Šilo is a village in the north-east of the island of Krk, Croatia. As of 2021, it had a population of 418. It is one of the tourist centers of the Dobrinj municipality.

==Geography==
It is located in a well-sheltered lagoon called Stipanja Bay, which is naturally enclosed by a cape called Punta Šilo. It is located across from Crikvenica, which is a tourist town on the Croatian coast. Šilo is separated from it by the Vinodol Channel, which is only 2.5 nmi wide.

Šilo is connected to the rest of the island of Krk by a regional road. It is 5 kilometers away from the center of its municipality, Dobrinj. It is also 20 kilometers far from Krk Bridge; 19.1 km from the main city of the island, Krk; 13.6 km from Vrbnik, another settlement on Krk; and 47.7 km from Rijeka, which is the most important Croatian harbor and the third largest city in the country.

Stipanja Bay is well protected from eastern and southern winds by a narrow and low peninsula at the end of which Punta Šilo is located. At the end of this cape there is a lighthouse which emits a light beam: B BI 3s, whose maximum range is 7 nmi.

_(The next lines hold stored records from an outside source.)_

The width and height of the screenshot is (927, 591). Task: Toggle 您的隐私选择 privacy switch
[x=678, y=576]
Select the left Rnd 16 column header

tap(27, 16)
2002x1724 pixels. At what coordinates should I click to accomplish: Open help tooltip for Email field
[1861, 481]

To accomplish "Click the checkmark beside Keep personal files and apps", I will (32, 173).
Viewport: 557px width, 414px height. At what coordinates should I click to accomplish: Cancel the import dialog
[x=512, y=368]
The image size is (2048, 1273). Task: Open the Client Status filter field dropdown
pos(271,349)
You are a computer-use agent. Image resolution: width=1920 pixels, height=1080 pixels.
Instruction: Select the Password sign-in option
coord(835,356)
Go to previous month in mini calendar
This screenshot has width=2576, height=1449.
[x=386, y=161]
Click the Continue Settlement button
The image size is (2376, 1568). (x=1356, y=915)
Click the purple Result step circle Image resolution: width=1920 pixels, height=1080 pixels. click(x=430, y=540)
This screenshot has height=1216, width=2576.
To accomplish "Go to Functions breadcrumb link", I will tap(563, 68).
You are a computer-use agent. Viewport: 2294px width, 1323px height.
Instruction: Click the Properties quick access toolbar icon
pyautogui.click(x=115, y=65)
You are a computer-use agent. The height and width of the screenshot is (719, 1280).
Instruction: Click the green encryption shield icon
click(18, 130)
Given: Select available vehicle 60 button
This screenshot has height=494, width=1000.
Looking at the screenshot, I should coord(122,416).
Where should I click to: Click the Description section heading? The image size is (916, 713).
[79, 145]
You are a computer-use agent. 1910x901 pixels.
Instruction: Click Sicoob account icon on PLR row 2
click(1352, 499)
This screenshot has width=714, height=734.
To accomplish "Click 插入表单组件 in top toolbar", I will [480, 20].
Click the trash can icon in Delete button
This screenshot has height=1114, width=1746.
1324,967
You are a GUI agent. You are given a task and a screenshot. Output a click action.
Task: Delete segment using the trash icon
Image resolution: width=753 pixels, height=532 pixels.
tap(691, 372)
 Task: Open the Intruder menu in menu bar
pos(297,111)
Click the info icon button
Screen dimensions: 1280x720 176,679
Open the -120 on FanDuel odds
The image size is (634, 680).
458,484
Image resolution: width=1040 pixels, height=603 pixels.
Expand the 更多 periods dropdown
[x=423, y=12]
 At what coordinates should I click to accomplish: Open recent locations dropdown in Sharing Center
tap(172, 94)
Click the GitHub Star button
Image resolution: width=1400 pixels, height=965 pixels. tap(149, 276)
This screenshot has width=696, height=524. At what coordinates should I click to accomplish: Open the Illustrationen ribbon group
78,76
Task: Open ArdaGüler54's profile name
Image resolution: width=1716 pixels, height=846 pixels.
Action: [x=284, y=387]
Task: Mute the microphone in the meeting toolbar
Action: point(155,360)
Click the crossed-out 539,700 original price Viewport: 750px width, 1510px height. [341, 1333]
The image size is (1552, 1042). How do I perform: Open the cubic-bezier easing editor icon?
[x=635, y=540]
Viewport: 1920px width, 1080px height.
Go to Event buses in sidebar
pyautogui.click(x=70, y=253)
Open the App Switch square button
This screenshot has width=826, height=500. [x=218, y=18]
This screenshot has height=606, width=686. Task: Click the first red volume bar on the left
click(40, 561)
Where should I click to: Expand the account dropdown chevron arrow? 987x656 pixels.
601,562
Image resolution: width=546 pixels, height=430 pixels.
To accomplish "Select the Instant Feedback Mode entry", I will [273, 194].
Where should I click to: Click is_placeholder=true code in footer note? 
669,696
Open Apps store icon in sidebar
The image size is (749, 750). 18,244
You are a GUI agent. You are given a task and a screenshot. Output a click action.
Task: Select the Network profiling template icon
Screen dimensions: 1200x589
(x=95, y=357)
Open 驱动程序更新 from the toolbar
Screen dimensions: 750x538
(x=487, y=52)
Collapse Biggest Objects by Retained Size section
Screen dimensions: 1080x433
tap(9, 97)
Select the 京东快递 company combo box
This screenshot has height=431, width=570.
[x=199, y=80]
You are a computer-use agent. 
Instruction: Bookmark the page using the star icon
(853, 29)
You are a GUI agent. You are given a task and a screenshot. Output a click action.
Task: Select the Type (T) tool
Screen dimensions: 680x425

Šilo is the largest village in the municipality of Dobrinj, and it has the longest tourist tradition. It has numerous beautiful, sunny, and preserved pebble beaches and coves. Above Šilo there is an old settlement called Polje, which, alongside modern houses, has also preserved the traditional rural way of building as well as a traditional way of life.

==History==
Šilo was established by people from Crikvenica and Selce. The town has gained importance by the development of tourism and the wish of people to travel to the islands. For a long time, it was a link between the island of Krk and the continent. For these reasons, the Krk Skydiving Society was established on 19 February 1905 in Šilo. After its foundation, it bought a steamboat called Dinko Vitezić, and on 1 June 1905, it opened the regular Šilo – Vrbnik – Crikvenica boat line.

Tourism began to grow after 1959 when the ferry between Crikvenica and Krk began regular service.

The basis of Šilo's economy is agriculture, fishing, tourism and shipbuilding. Šilo also has an auto camp, tennis courts, cafes, pizza places, a post office, a pastry shop, tourist agencies, a clinic, and the Municipality of Dobrinj Tourist Board, as well as the biggest economic entity of Dobrinj municipality – a construction company.

==Governance==
===Local===
It is the seat of its own local committee.